• [Task directions]:
Each line of the records that holds "agent" should be shown in full.

Records from a data source
------
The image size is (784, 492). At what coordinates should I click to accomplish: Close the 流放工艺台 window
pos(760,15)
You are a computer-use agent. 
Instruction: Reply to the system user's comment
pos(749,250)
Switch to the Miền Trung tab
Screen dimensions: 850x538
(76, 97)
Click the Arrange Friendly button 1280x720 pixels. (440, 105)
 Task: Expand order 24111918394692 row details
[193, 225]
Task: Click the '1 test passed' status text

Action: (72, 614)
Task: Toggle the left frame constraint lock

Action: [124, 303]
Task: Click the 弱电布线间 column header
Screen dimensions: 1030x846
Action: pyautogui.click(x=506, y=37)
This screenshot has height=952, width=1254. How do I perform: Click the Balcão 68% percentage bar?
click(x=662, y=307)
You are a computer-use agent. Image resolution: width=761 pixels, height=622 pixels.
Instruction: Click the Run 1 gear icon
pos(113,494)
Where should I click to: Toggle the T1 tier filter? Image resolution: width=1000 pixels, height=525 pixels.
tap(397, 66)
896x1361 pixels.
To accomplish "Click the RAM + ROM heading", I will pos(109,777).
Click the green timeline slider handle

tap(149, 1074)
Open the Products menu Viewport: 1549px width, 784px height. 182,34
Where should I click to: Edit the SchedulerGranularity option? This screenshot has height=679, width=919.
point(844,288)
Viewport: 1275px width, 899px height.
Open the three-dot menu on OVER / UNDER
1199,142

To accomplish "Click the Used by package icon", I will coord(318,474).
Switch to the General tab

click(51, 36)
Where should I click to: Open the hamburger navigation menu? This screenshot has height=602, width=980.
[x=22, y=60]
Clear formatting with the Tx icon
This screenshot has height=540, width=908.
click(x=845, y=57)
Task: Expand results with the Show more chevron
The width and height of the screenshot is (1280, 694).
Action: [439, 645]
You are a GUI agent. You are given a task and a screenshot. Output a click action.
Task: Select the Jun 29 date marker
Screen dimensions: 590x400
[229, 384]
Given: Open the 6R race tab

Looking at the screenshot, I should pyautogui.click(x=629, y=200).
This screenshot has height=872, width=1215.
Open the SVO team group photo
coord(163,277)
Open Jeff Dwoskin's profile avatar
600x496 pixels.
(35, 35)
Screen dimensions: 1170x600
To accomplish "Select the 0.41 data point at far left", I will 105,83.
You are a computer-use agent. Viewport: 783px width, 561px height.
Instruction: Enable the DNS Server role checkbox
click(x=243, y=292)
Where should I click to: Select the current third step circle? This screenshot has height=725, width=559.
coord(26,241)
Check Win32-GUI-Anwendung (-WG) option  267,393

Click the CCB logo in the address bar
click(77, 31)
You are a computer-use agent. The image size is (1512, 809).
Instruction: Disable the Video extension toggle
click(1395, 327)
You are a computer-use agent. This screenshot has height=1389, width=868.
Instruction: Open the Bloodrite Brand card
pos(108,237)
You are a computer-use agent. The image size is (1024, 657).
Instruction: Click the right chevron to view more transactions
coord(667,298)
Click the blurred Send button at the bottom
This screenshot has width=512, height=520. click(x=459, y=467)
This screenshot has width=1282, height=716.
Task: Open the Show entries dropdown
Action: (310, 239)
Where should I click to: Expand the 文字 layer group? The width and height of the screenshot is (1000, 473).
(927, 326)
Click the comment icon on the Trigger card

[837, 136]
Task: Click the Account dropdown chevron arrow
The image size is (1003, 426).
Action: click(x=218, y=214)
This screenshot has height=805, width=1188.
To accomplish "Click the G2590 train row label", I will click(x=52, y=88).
------
• [Exercise result]:
You are a computer-use agent. 
You are a computer-use agent. Image resolution: width=761 pixels, height=622 pixels.
You are a GUI agent. You are given a task and a screenshot. Output a click action.
You are a computer-use agent. Viewport: 783px width, 561px height.
You are a computer-use agent. The image size is (1512, 809).
You are a computer-use agent. This screenshot has height=1389, width=868.
You are a computer-use agent. The image size is (1024, 657).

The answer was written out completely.